Dice celery then take a blurry photo of it.
Mix all the prepared vegies together, stand back and admire, point shoot.
Place 1.5kg chicken in pot, along with 3 litres water (I cheated and included some home-made chicken stock in that 3-litre quantity).
Add chopped vegies (and the water level should rise to just cover the chicken)
Add two bay leaves, a few sprigs of thyme and a handful of black peppercorns.
Bring to the boil over medium heat, stirring occasionally, and once boiling (and that can take 20-30 minutes) turn heat down low so the pot is barely simmering, but uncovered, so the liquid reduces slightly. Let it all simmer away slowly for 2 hours.
Remove chicken from the pot (it'll be falling apart by this stage) and let it cool. While the chicken cools, lightly mash the vegetables to help thicken the soup a bit.
At this stage I forgot to take a photo of the next step: ie, add 1 cup of tiny pasta. So then I had to fish out one teeny little square of tiny pasta, sit it next to a peppercorn, and take a macro shot of how tiny my teeny pasta is.
Strip all the flesh from the cooled chicken and chop into dice, add back to the pot. (Almost there!)
This photo needs a 'scratch and sniff' attachment, as it smells so chickeny/vegetably!
However, before you enjoy it, and this is the magic ingredient in turning a nice soup into a very, very nice soup: freeze it for a few days. For some reason all the soups I make taste so much nicer after they've had a spell in the freezer. Not just chicken soups, either. I won't eat my wintry pea and ham soup until it has been frozen for a while, and my leek and potato is the same, too.
All this soup shot lacks is bread. Good, crusty bread to dunk into it and mop up the last of it. My favourite lunch, a good soup with crusty dunking bread. And in the case of chicken and vegetable soup, it's genuinely medicinal. Apparently there are anti-inflammatory compounds within the bones of chickens, and provided you make chicken soup using chicken on the bone (and not just fillets) you'll get the anti-inflammatory goodies, as well as all the vegie goodness too.
OK, here's the recipe and it's an old one from the June 2004 issue of our magazine, and it's by our wonderful cookery writer Tracy Rutherford, whose always work beautifully. You might notice that I haven't followed the recipe precisely, but for starters I suggest you do it Tracy's way if you want to make a batch of old-style home-made chicken and vegetable soup.Tracy Rutherford's Real Chicken Soup
1.5kg whole chicken
1 bay leaf
large sprig thyme
1 large leek, sliced
3 large carrots, halved and sliced
4 sticks celery, sliced (reserve tops)
3 litres water
2 good quality chicken stock cubes (such as Massel)

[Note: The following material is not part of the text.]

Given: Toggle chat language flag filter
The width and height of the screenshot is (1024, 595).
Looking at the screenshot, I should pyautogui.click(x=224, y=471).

1 cup (190g) stellini, or other small soup pasta
1. Place the chicken into a large, heavy-based stockpot. Cut a square of muslin and place the peppercorns, bay leaf and thyme on it. Bring the ends together to form a little pouch, and tie securely with kitchen string. Add to the pot.

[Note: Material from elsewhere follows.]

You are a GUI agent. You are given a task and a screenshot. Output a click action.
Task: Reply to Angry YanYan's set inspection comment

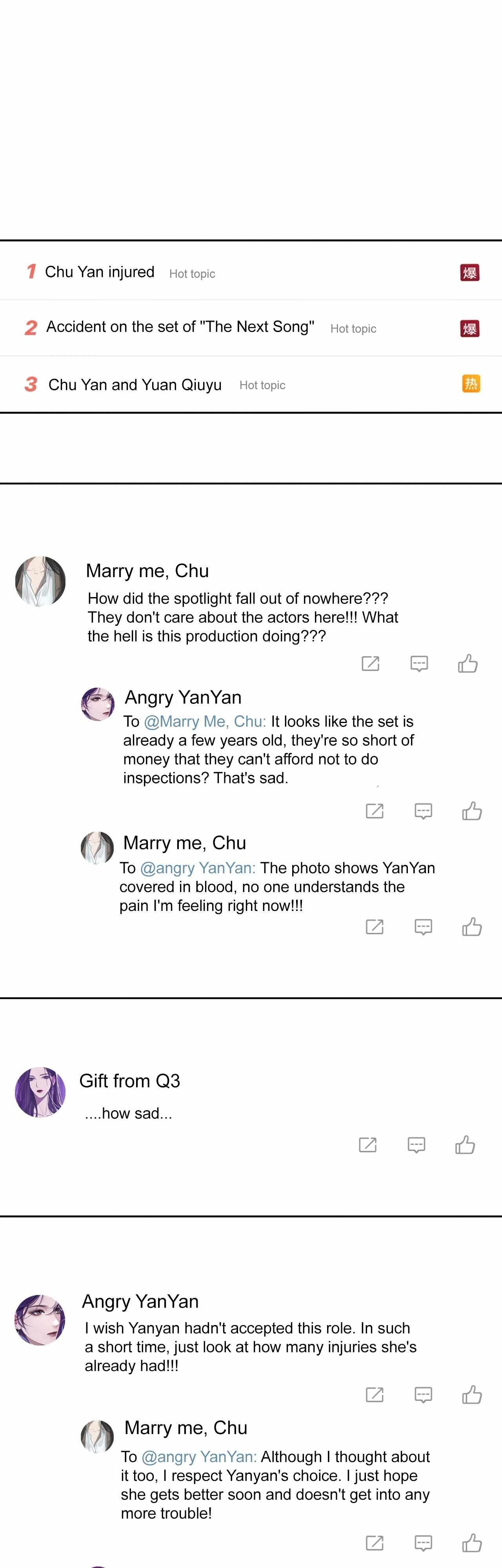(423, 811)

2. Pour 3 litres of cold water into the pot, along with the vegetables. Bring slowly to the boil over medium-low heat (this will take about 30 minutes). Reduce the heat slightly and cook for 2 hours. The water should not be boiling during this time, just barely simmering.
3. Carefully lift the chicken from the pot – use two pairs of tongs, or a large slotted spoon and tongs. The chicken will fall apart, but into large pieces, so just take them all out. Let the chicken cool slightly, then pull the meat from the chicken, and chop into smaller, bite-sized pieces suitable for soup.
4. Meanwhile, using a potato masher, roughly mash the vegetables in the soup. Add the stock cubes and stir to dissolve. Return the chicken to the soup.
5. If you have time, chill the soup so that the fat floating on the top solidifies and is easy to remove. When ready to serve, bring to the boil, add the pasta and cook for 10 minutes. Chop the reserved celery leaves and stir into the soup; season to taste.Once I was a sick man, but now I am on the road to recovery thanks to Tracy's medicinal soup. Thank you Tracy!